Con sabios argumentos defendió desde las tribunas erigidas en los organismos internacionales la verdad de un proyecto social que irrumpía al calor de la lucha, lo que le valió el título del Canciller de la Dignidad.
Tenía en su verbo la fuerza con que se defiende la verdad ante el asedio de los enemigos que pretendían desacreditar la obra redentora de la Revolución, tras las profundas transformaciones que devolvían la independencia y la autonomía de la nación cubana.
Raúl Roa García se distinguió no sólo como canciller, sino como intelectual revolucionario, profesor y político, forjado desde la adolescencia en los movimientos revolucionario contra la dictadura de Gerardo Machado y Fulgencio Batista.

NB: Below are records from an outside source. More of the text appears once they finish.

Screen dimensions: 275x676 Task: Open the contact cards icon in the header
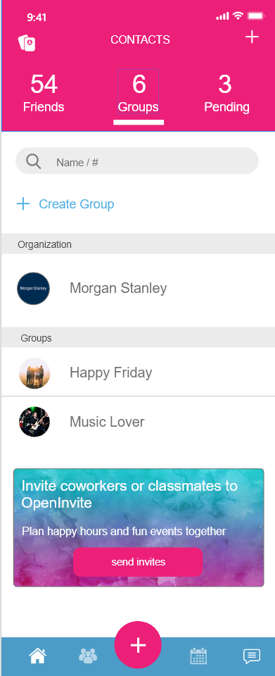(27, 43)
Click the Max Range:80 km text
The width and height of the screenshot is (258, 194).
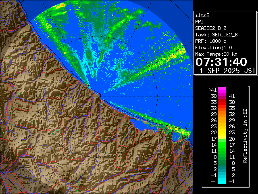pyautogui.click(x=216, y=54)
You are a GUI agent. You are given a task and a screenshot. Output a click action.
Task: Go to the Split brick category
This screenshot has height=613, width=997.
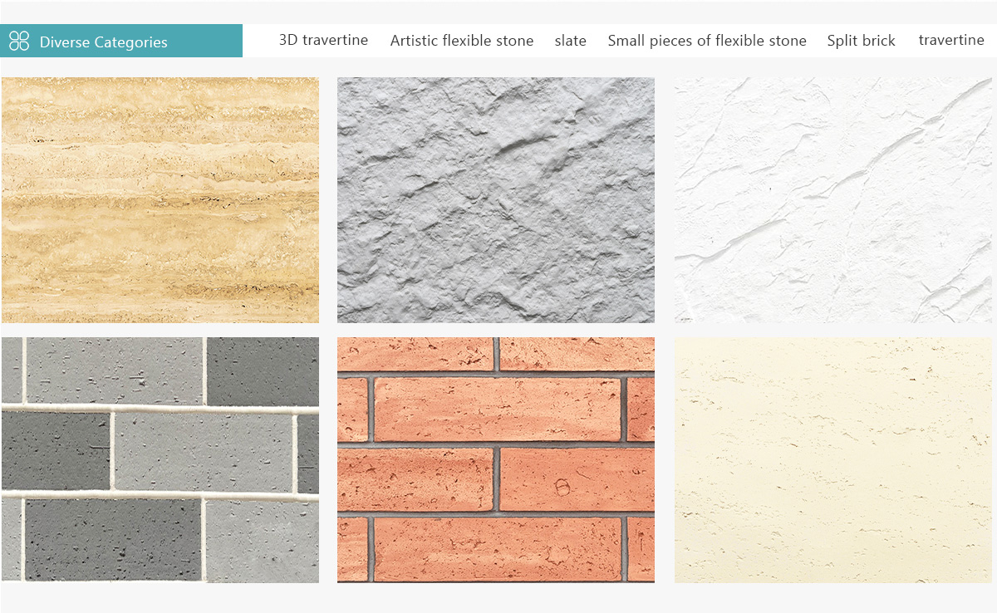click(x=862, y=41)
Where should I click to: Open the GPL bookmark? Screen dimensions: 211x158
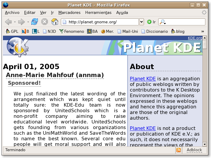click(12, 31)

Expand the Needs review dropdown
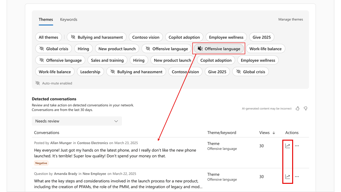77,121
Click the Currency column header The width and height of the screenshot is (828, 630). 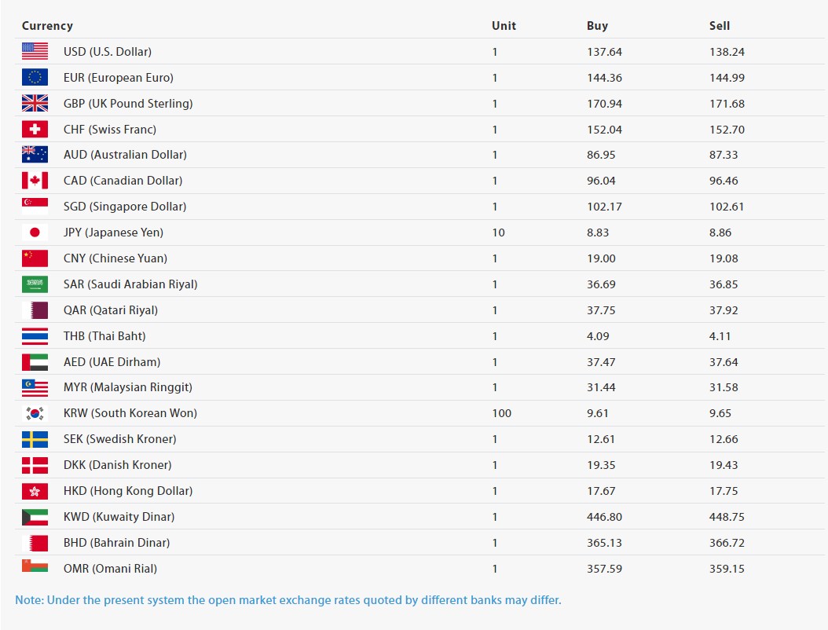[x=47, y=26]
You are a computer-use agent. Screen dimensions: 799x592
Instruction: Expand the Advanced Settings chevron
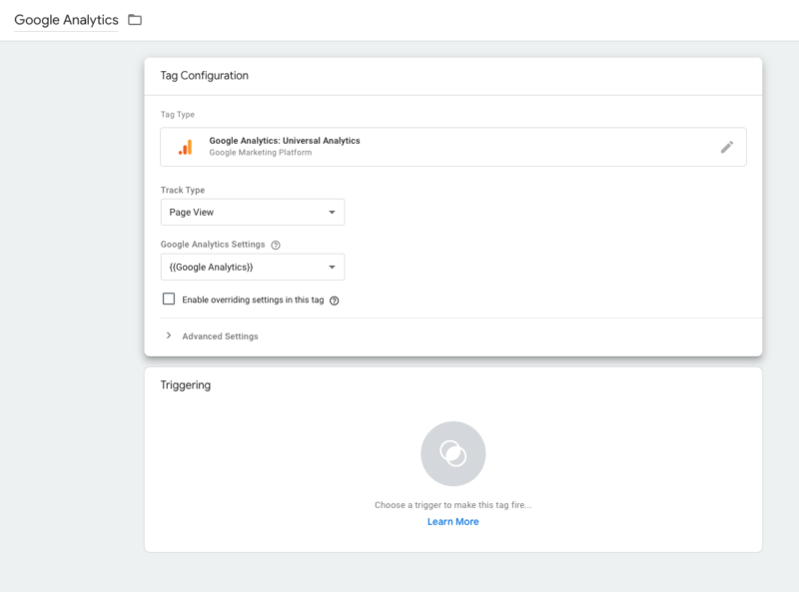pyautogui.click(x=169, y=336)
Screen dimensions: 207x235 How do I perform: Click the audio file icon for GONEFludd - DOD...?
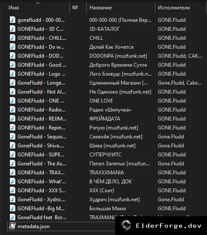(x=12, y=56)
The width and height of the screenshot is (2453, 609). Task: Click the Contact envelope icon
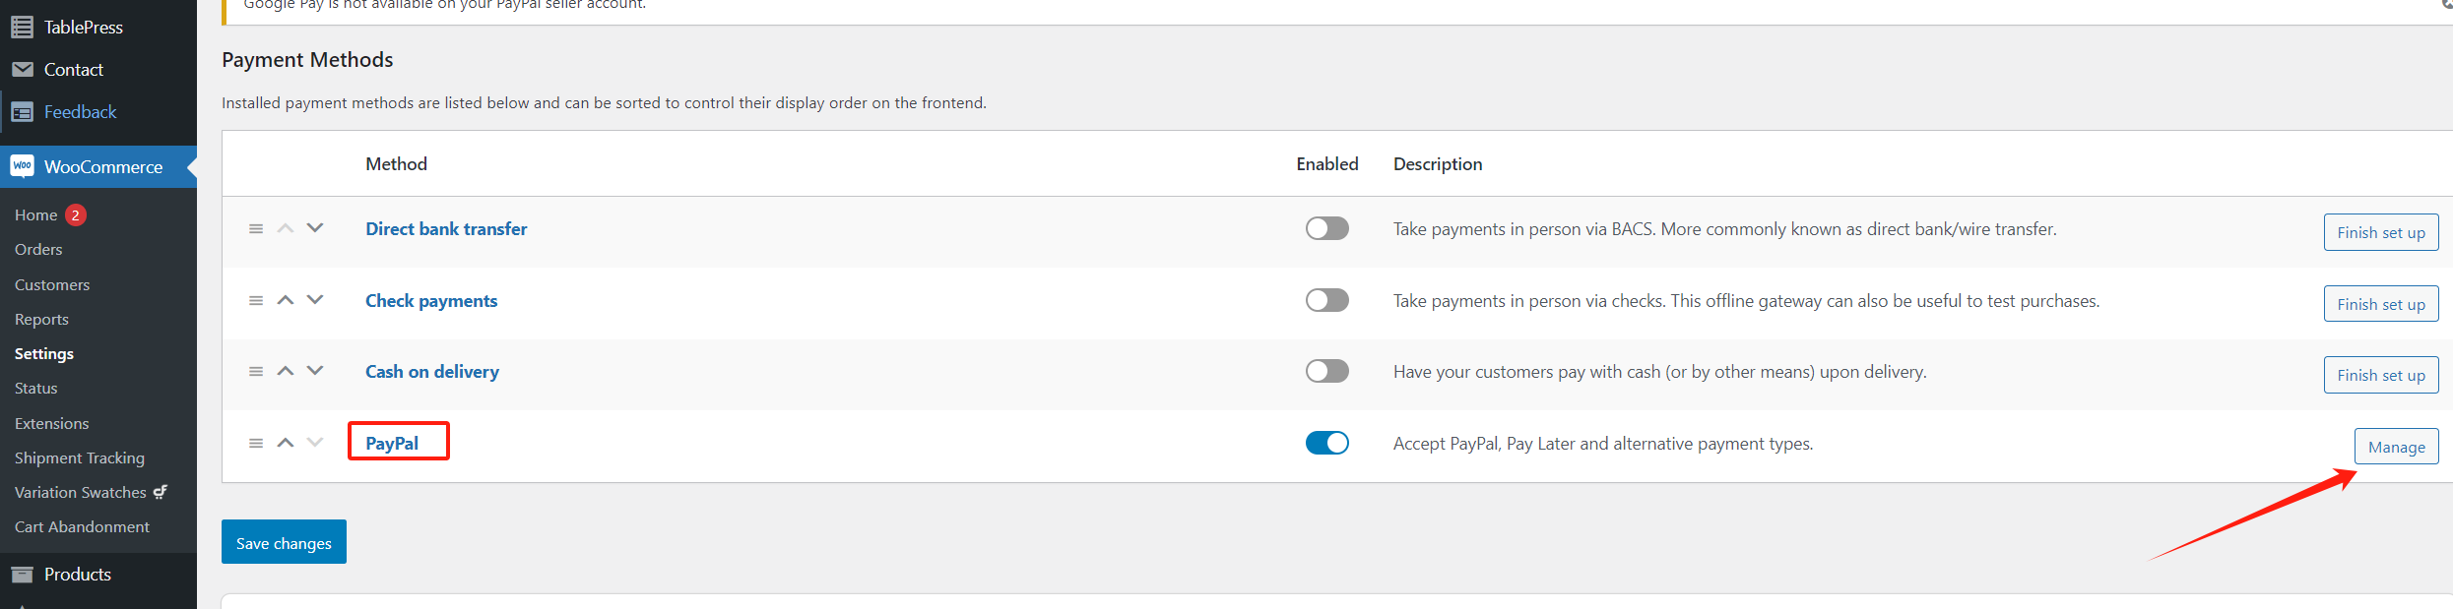(22, 69)
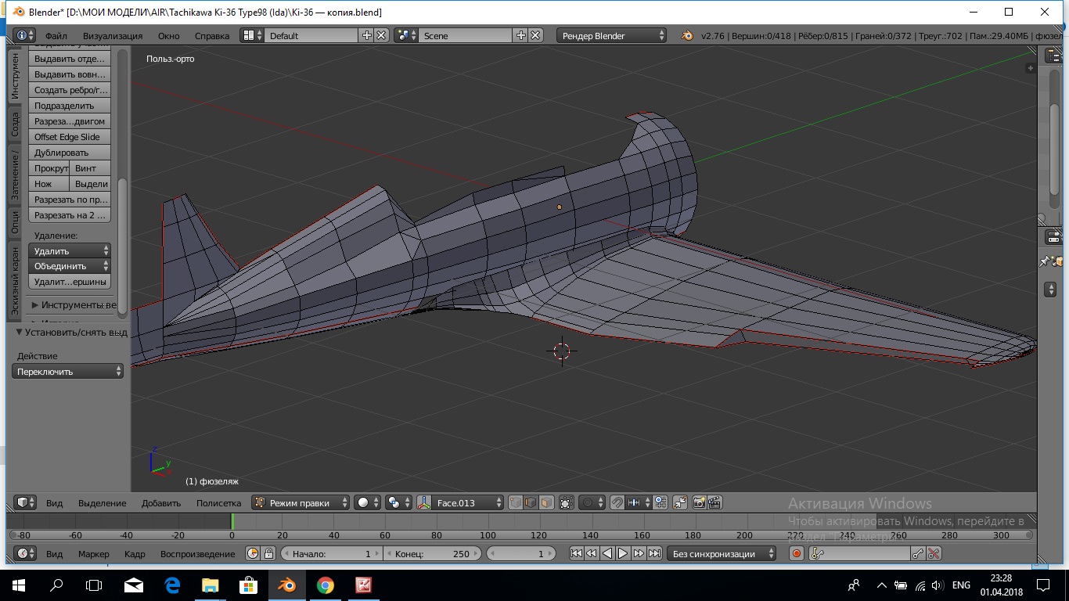The height and width of the screenshot is (601, 1069).
Task: Open the Полисетка menu in 3D view header
Action: point(218,503)
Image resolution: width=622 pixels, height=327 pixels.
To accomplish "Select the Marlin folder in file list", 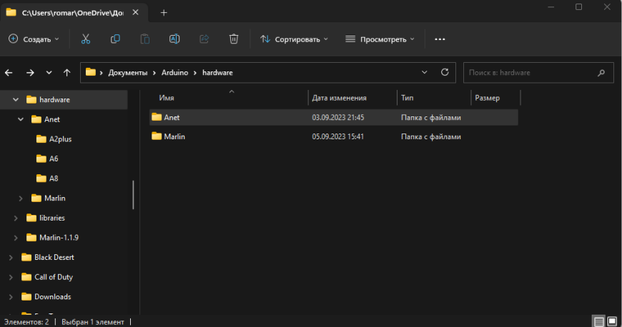I will (x=174, y=136).
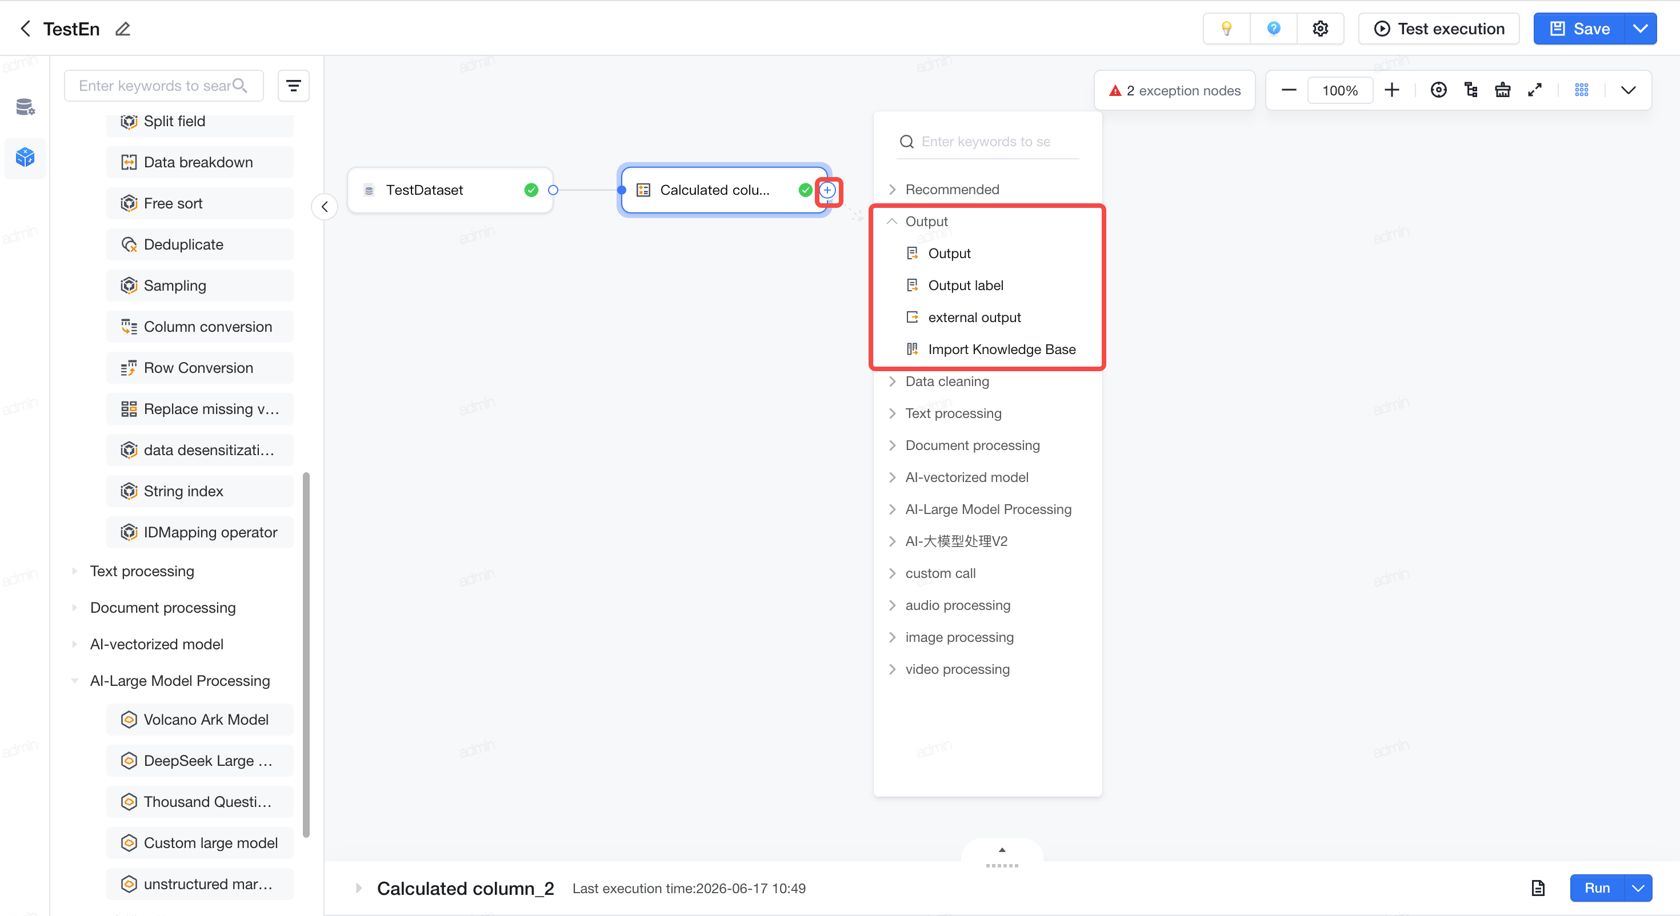Click the filter icon next to search
Screen dimensions: 1680x916
coord(293,85)
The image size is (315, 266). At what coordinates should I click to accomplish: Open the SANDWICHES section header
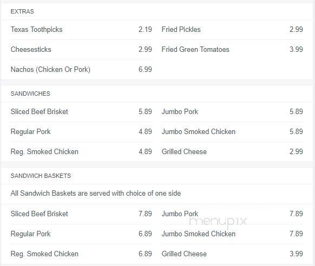pos(30,94)
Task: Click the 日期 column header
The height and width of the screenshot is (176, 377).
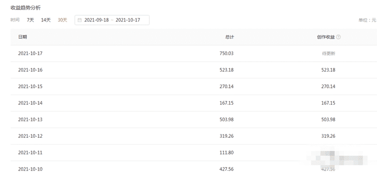Action: [22, 37]
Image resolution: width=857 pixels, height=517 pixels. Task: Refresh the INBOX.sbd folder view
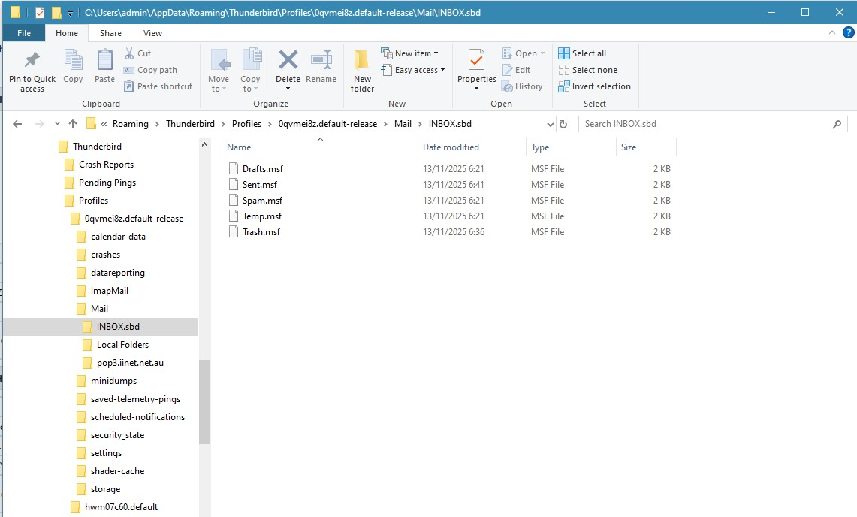point(563,124)
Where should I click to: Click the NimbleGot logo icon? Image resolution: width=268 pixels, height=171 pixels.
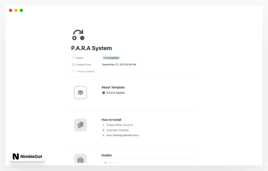15,156
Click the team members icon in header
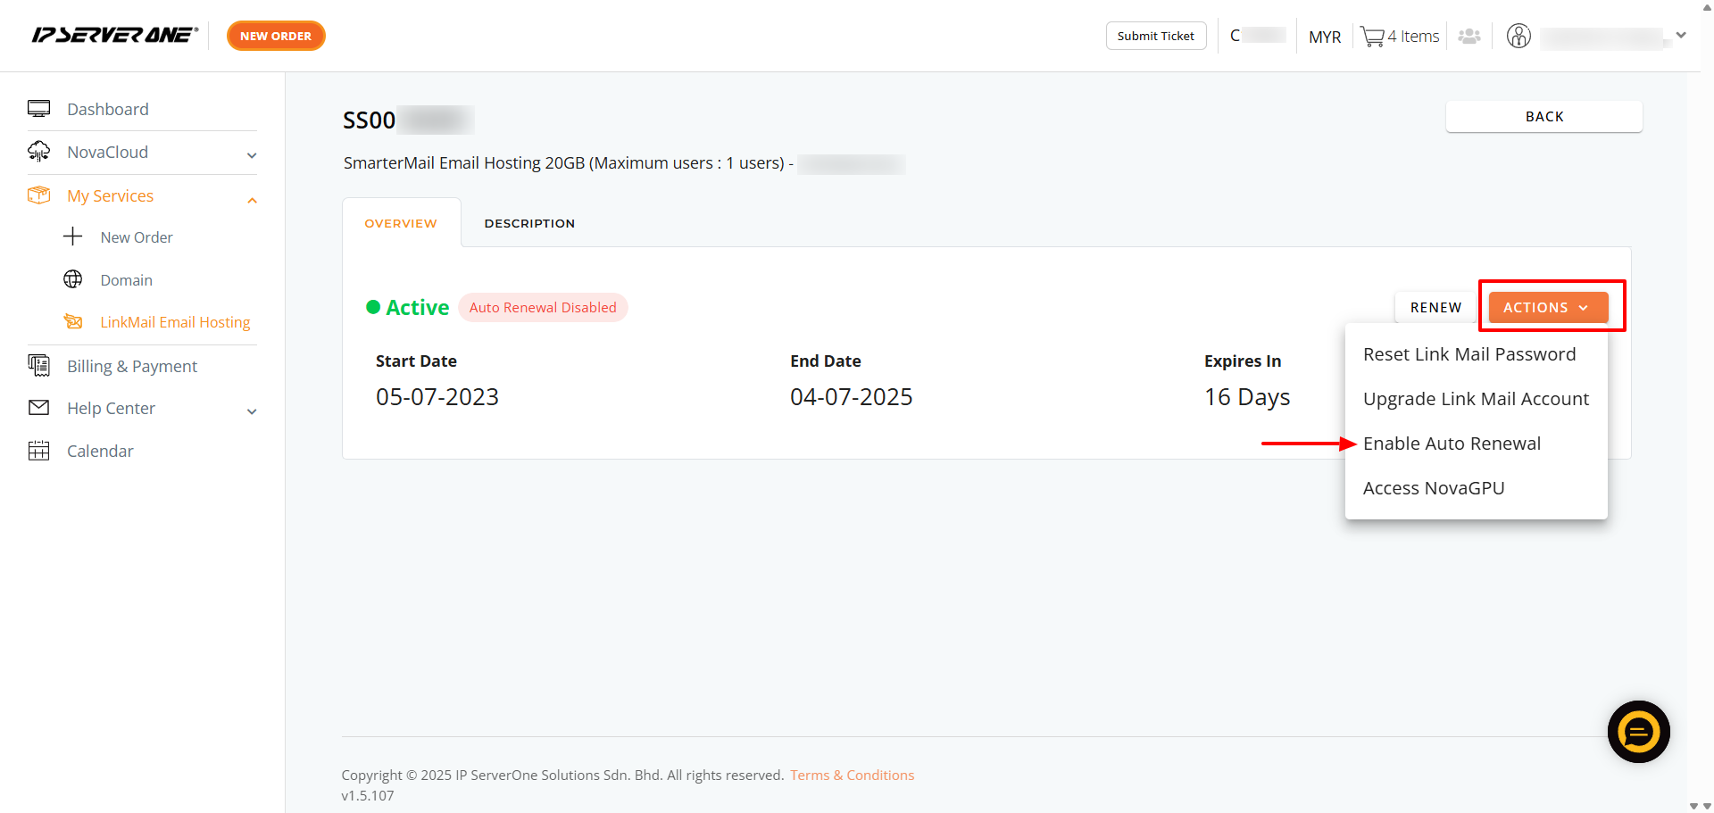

Por sus ideales, los que defendió cara a cara contra el enemigo, sufrió prisión en más de una oportunidad e incluso fue forzado a marchar fuera del país, lo cual no reblandeció su carácter intransigente, de férreo apego a la justicia social.
Disponía Raúl Roa de una elocuencia que le permitía organizar sus ideas para conformar argumentos que desenmascaraban las trincheras que pretendían aislar a Cuba ante los organismos internacionales, ejercicio que desempeñaba con valentía y firmeza como para ganar el título que lo inmortalizó.
El 5 de julio de 1982 desapareció físicamente, pero su arrojo en defensa de la Revolución y su proyecto social lo inmortalizaron. Nuevas generaciones de diplomáticos, inspirados en su ejemplo, continúan el camino que dignifica a un pueblo junto a la Revolución y al Socialismo.